The supermarket analogy does not fit here at all. 

The OP was asking about the legal basis for a garage insisting on a phone being left behind. My answer addresses this based on current legislation, what you or I feel is reasonable or otherwise is irrelevant.


----------



## A99 (15 Feb 2012)

"It is company policy to keep a working mobile phone in the case where a customer cannot pay."

If I saw this sign in my petrol station I would assume that they "keep a working mobile phone" in the event of customer not paying for the fuel. Maybe this means they can phone the guards with out leaving the cash desk (in the event of only staff member on duty).

I cant understand how people think this means you have to hand over your mobile as security if you dont pay. What happens if you dont have a mobile phone !! or worse you have one but tell the staff member you dont have a mobile phone !!

And yes it did happen to me many years ago, one evening while in a complete world of my own I filled up at the tank, hopped into the car & drove off. It was n't my local garage so it was only next day when I noticed I had extra cash in my pocket that it occurred to me what had happened. That evening I went back to the garage explained what had happened, the assistant laughed & told me it happens very regularly. He said that they had notified the guards as a policy, they would now call the guards to explain, gave me a receipt & told to me to keep it safe incase I get a call from the guards in a few months time.

I never heard anything further & now I always remember to pay !!


----------



## Bronte (17 Feb 2012)

Leo said:


> The supermarket analogy does not fit here at all.
> 
> The OP was asking about the legal basis for a garage insisting on a phone being left behind. My answer addresses this based on current legislation, what you or I feel is reasonable or otherwise is irrelevant.


 
Actually the supermarket analogy is quite apt.  I've forgotten my purse on occasion and it was quite simple leave the trolley behind and go get the money.  

The garage was doing the OP a service, why would anyone have any problem with the garage asking for a mobile phone in lieu of payment.  Immiently sensible decision of the garage.  OP should be grateful to the garage, I would be.  OP if he didn't want to leave his mobile should have walked home and got the money.  Because leaving with the car with unpaid petrol is an offence the garage asking for the phone to allow the person to leave is not an offence, it is an agreement between the garage and the client.


----------



## Leo (17 Feb 2012)

Bronte said:


> Actually the supermarket analogy is quite apt. I've forgotten my purse on occasion and it was quite simple leave the trolley behind and go get the money.
> 
> The garage was doing the OP a service, why would anyone have any problem with the garage asking for a mobile phone in lieu of payment. Immiently sensible decision of the garage. OP should be grateful to the garage, I would be. OP if he didn't want to leave his mobile should have walked home and got the money. Because leaving with the car with unpaid petrol is an offence the garage asking for the phone to allow the person to leave is not an offence, it is an agreement between the garage and the client.


 

For the supermarket analogy to fit, you would have to have eaten the food. The fact that you can simply leave the goods behind without fuss means it's quite a different situation from putting petrol in a car.

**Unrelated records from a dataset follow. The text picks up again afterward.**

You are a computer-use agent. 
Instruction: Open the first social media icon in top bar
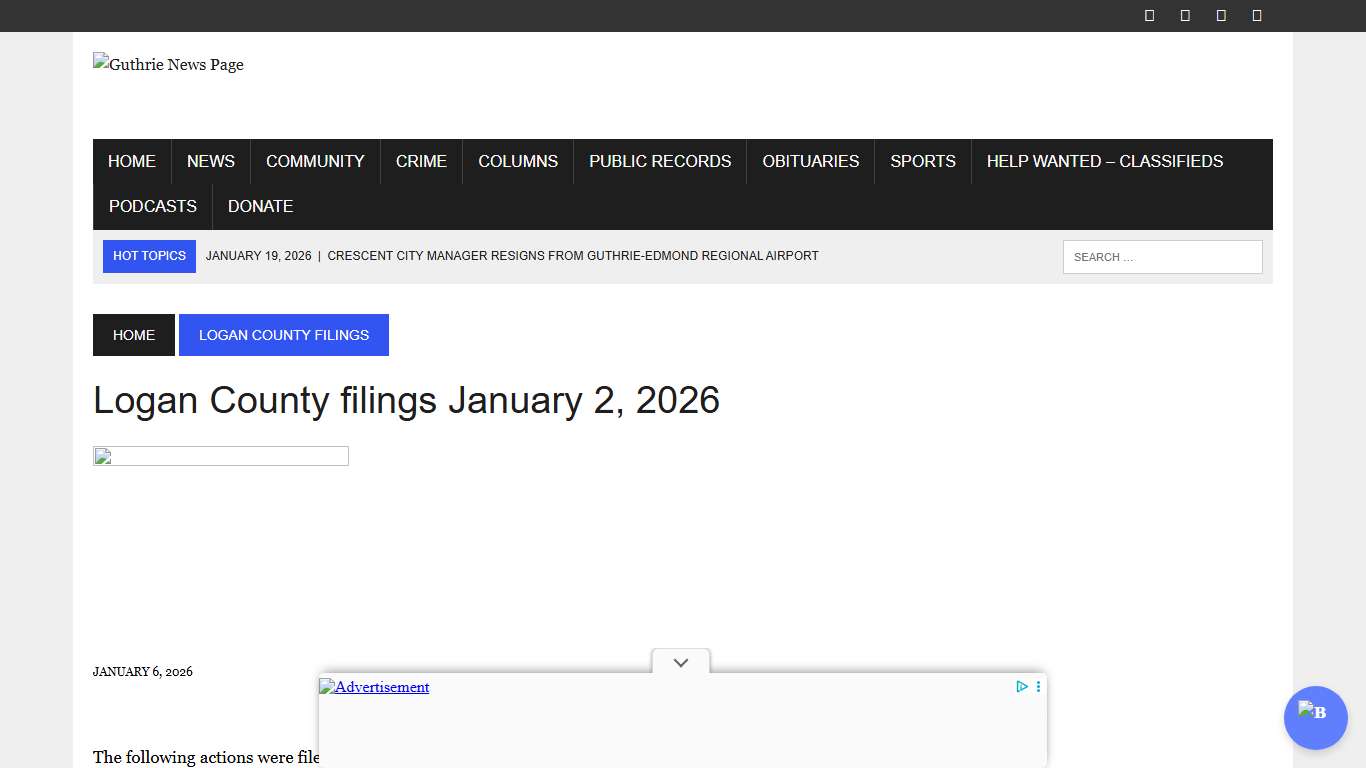tap(1148, 15)
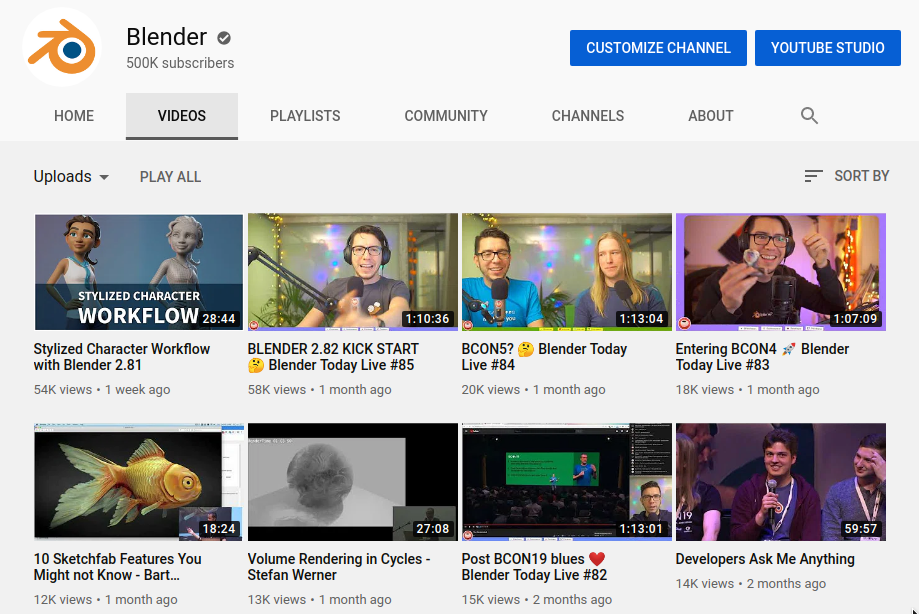Viewport: 919px width, 614px height.
Task: Click the BCON5 Blender Today Live #84 title
Action: pyautogui.click(x=544, y=357)
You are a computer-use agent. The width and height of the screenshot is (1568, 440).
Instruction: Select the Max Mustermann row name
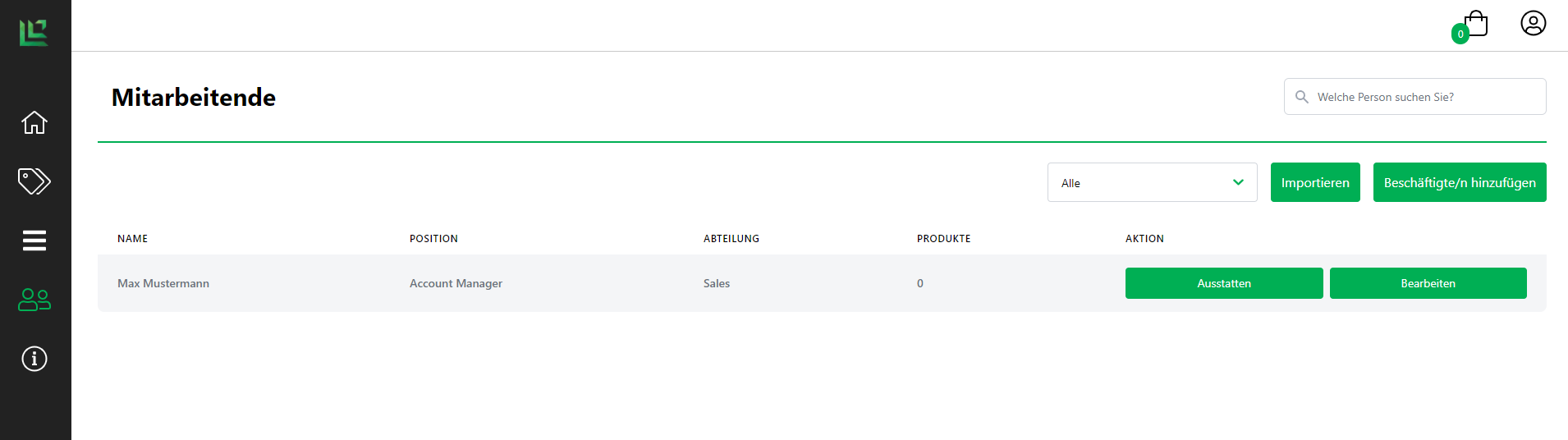(163, 283)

Again, the OP asked if the garage could legally enforce someone to leave a phone behind, and the answer is no, they can not. Nowhere did they ask if it was OK for them to ask, or about making an agreement.


----------



## Boyd (17 Feb 2012)

Does it not sound crazy to even think to leave a phone, does it need to be turned on? What if the phone is worth €500 and you only bought €10 petrol? 

Not a hope i'd be leaving my phone in a petrol station, what it goes missing then, youre in a world of legal grey-area then i'd say.


----------



## Padraigb (17 Feb 2012)

username123 said:


> ... Not a hope i'd be leaving my phone in a petrol station...


All you need do is make sure that you have the means to pay when you put fuel in your car.


----------



## Setanta12 (18 Feb 2012)

Many years ago I used to always take taxis home from the pub and sometimes I would explain to the taxi-driver (maybe some times not) that while I didn't have any cash on me, I had some at home and this was generally accepted.

But one time, when the driver saw I lived in a gated community he asked for my watch as security - obviously worth way more than the fare. This I was very loathe to do so I offered either one or both my shoes (cannot remember exactly; it was late at night and I did have a few drinks) but the idea was that they were valuable to me but not to him. 

He actually chose not to accept my offer but decided to wait/ trust me instead.


----------